Food Deserts: The Mis-Education Of Food
April was National Minority Health Month and with diabetes and other health related issues increasing in communities around the state, researchers want to address health disparities. The Florida Department of Health focused its efforts on food deserts and pushed for healthy eating and education. Researchers are pointing to those same food deserts as a contributor to health issues disproportionally affecting minorities, and advocates say education and access to healthier foods would help these communities get back to basics.
Just north of Florida State University, a small area in Tallahassee called Frenchtown has minimal food access.
Whensley Dareus is a volunteer for iGrow community. iGrow is an initiative to sell food to communities in food deserts. It has two locations. Both are looking for volunteers to help produce fruits and vegetables. iGrow farmer Sundiata Ameh El says residents in food stricken areas should educate themselves on healthier foods to eat.
"You have record numbers of young people with diabetes, high cholesterol, and high blood pressure. All of these things are usually food related so if we knew how to avoid those things by simply changing our eating habits, then we’d be on our way to basically saving our own lives," Ameh El says.
The other iGrow is on the South Side of Tallahassee, where grocery stores are hard to find in close range, yet corner stores and fast food restaurants are plentiful.
Every Tuesday a food truck makes its way to the south side in an empty lot on Orange Avenue, distributing dry foods from Second Harvest. Low-income residents stop by to sign up for boxes, listing how many live in their household and contact information. Winn-Dixie on South Adams Street closed down for good and left many residents searching for fresh produce.
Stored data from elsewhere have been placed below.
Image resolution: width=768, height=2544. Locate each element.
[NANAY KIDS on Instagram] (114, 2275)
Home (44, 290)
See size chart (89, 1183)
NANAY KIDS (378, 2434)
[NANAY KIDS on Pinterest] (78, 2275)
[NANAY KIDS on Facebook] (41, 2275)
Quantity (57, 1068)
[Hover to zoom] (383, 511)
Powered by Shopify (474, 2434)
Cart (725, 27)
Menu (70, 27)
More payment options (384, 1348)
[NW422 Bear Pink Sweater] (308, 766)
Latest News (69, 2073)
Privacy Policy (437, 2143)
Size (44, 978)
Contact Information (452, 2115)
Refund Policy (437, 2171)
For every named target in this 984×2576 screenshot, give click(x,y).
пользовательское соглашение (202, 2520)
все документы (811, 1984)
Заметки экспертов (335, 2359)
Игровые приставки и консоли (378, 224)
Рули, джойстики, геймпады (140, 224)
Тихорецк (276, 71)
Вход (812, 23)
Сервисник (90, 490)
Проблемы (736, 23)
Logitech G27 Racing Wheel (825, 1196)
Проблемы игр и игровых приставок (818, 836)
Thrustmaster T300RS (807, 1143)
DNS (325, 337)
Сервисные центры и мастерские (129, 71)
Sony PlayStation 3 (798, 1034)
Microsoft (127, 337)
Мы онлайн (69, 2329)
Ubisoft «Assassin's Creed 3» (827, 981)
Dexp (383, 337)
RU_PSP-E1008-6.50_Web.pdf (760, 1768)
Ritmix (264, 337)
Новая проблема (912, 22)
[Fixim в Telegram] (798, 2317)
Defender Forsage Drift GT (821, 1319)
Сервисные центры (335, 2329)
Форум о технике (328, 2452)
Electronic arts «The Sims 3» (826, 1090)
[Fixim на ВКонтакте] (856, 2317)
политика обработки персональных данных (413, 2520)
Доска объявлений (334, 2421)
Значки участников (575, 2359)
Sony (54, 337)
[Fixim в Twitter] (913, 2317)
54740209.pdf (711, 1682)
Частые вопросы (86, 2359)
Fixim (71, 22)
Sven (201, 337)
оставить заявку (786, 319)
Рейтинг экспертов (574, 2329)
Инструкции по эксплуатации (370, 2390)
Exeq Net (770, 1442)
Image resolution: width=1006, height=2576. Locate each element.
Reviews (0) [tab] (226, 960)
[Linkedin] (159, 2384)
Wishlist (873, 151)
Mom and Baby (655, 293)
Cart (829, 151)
Seaborn says, "that left us in a lurch, basically on this side of town."
FAMU Research Coordinator Cynthia Seaborn says Piggly Wiggly on the south side was the only grocer willing to move into one of the vacant lots.
"I’m not sure if they have a criteria, for them to meet this and that. Because basically they have fresh fruits and vegetables, they have the things we say that we want but what’s the quality," Seaborn says.
Consumers on the south side argue that the cost and quality of the produce isn’t as good as any other competing grocers and still puts their health at risk.
Seaborn says, "so short of getting an organization owned by us ran by us and for us.
And economics, the laws of supply and demand, are also in play.
"It’s perceived that low income won’t purchase food. But I purchase what you provide me, so I think that’s a fallacy, that we won’t purchase food on this side of town," Seaborn says.
Ameh El says, "they’re going to use these onions, and they’re going to cook food, use this spinach and this kale and make healthy meals for themselves."
But those taking advantage of the produce from iGrow, aren’t the ones iGrow’s Sundiata Ameh El set out to help.
Ameh El says, "the majority of the people who buy from this online venue are usually Caucasian, upper high middle class and on the north side of town. We’re dealing with people who are educated in terms of why these foods are important. But the people who don’t know are the ones who need the most help."